Western Blot Analyses of FAM83A Knocked Down Human Cervical Cancer Cells

上記で処理した細胞を氷冷PBSで洗浄して残留培地を除去し、PMSFを含むRIPA溶解バッファーを50マイクロリットル添加して細胞を溶解します。細胞をチューブに集めます。氷上で数分間細胞をインキュベートして完全な溶解を確保し、摂氏4度、12, 000 gで15分間遠心分離します。

次に、細胞溶解物をローディングバッファーと混合し、混合物を摂氏95〜100度でウォーターバスで5〜10分間加熱してタンパク質を変性させます。各サンプルから10マイクロリットルの総タンパク質をSDS0-PAGEゲルにロードします。ゲルを80ボルトの定電圧で泳動させます。

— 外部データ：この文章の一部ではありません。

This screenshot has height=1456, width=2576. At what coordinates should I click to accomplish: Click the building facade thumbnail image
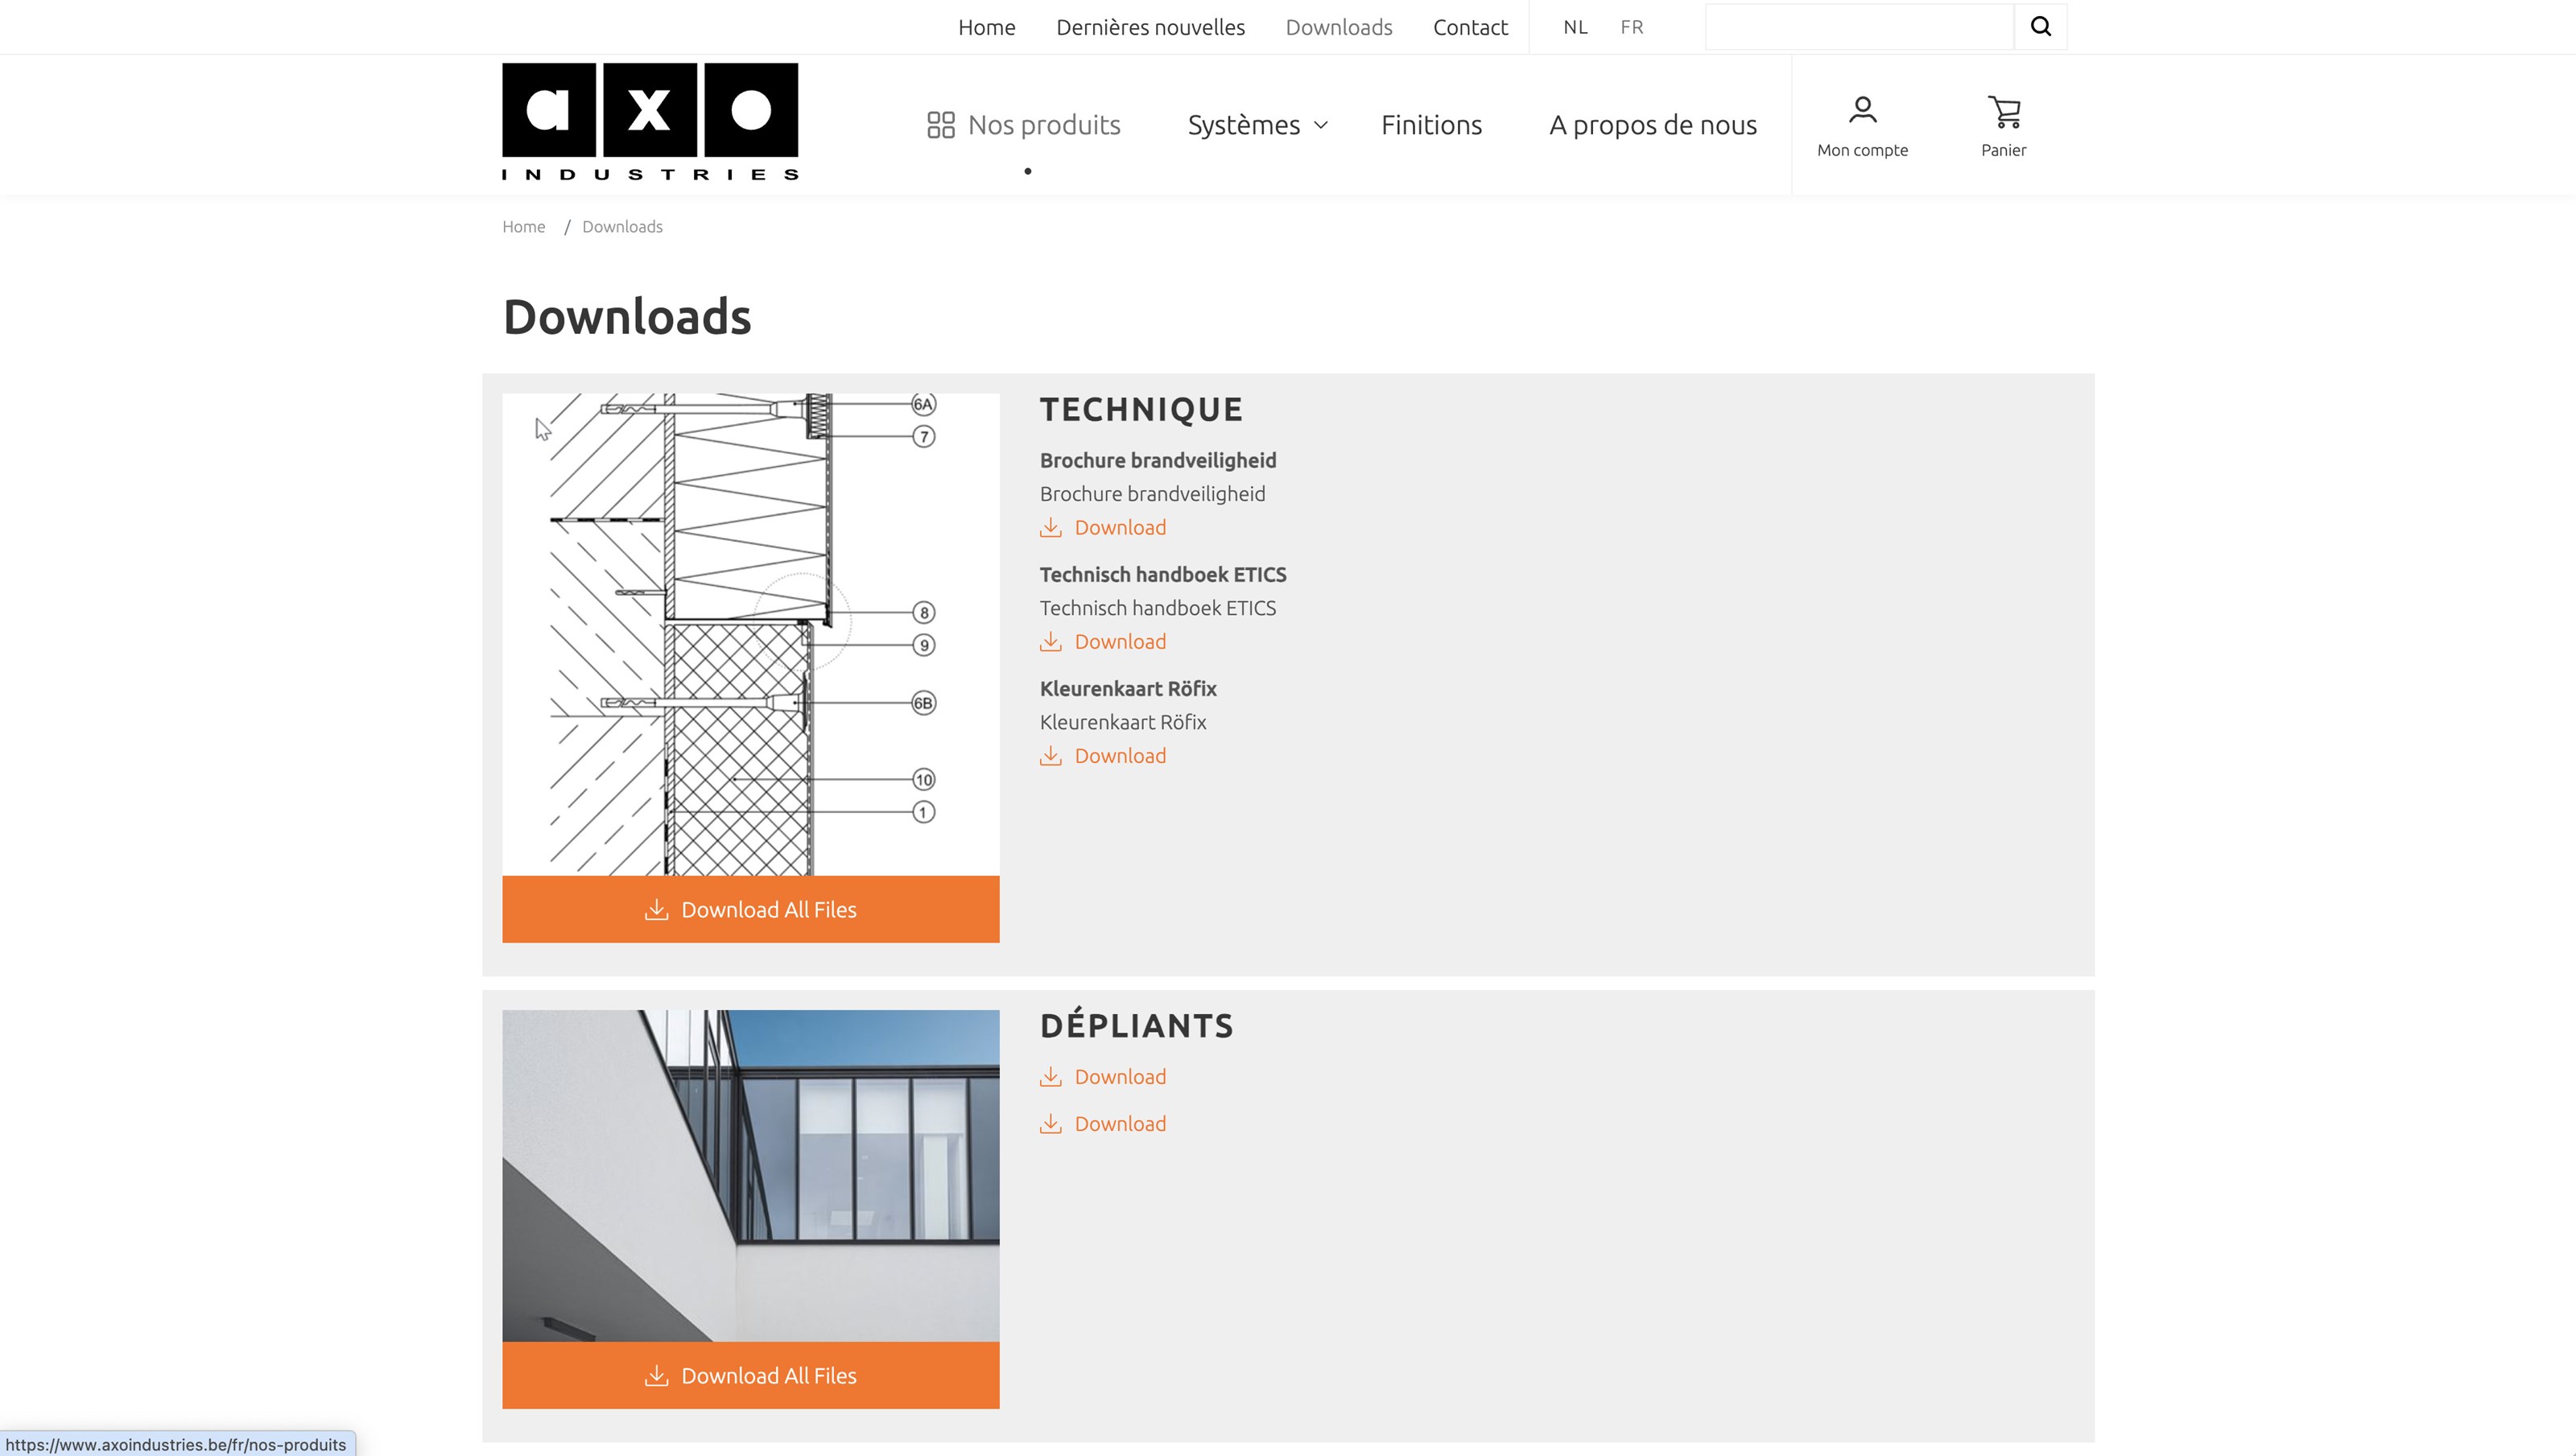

ブロモフェノールブルーが分離ゲルの底に達したら、電気泳動を停止します。次に、氷浴で湿式転写システムを使用して、分離したタンパク質をゲルからポリフッ化ビニリデンメンブレンに転写します。転写完了後、メンブレンを除去し、メンブレンをブロッキングバッファー中で室温で約1時間インキュベートします。

HRPに結合した二次抗体とメンブレンをインキュベートします。化学発光基質を用いてメンブレン上のタンパク質バンドを可視化し、化学発光イメージングシステムを用いてシグナルを捕捉します。ウェスタンブロット解析では、FAM83Aの発現を抑制すると、Baxおよび切断カスパーゼ-3タンパク質が増加し、BCL-2の発現が減少し、シトクロムcの放出が増加することが示されました。